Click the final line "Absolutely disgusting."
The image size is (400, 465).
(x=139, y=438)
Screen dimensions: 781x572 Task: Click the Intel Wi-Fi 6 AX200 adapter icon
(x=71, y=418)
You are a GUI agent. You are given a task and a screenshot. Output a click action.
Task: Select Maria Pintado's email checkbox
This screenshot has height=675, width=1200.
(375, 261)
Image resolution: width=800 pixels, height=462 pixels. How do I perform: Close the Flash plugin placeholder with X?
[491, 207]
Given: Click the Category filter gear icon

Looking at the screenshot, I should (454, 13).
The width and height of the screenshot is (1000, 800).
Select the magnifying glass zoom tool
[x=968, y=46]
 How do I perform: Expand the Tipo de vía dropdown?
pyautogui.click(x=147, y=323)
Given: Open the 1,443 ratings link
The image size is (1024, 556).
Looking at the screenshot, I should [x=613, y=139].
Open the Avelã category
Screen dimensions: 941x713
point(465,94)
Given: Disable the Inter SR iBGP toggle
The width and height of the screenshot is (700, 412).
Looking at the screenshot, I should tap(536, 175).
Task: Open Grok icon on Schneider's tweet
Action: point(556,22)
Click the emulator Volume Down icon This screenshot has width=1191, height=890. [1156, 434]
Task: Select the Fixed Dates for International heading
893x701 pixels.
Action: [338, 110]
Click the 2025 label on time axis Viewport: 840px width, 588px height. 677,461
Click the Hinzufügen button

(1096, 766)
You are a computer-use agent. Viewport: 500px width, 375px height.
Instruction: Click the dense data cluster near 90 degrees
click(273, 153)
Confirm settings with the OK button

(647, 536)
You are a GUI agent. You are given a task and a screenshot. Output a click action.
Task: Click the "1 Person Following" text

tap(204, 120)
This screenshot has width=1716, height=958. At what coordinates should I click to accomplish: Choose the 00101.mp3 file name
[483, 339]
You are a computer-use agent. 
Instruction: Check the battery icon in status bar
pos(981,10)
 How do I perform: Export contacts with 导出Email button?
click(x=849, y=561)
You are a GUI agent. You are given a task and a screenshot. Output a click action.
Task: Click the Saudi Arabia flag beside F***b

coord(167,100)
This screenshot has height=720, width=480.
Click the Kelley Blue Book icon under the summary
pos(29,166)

....

(TASK BRIEF): Which lines of the data contain the word "computer"? Copy each one.

(REPLY):
You are a computer-use agent. Viewport: 500px width, 375px height.
You are a computer-use agent. 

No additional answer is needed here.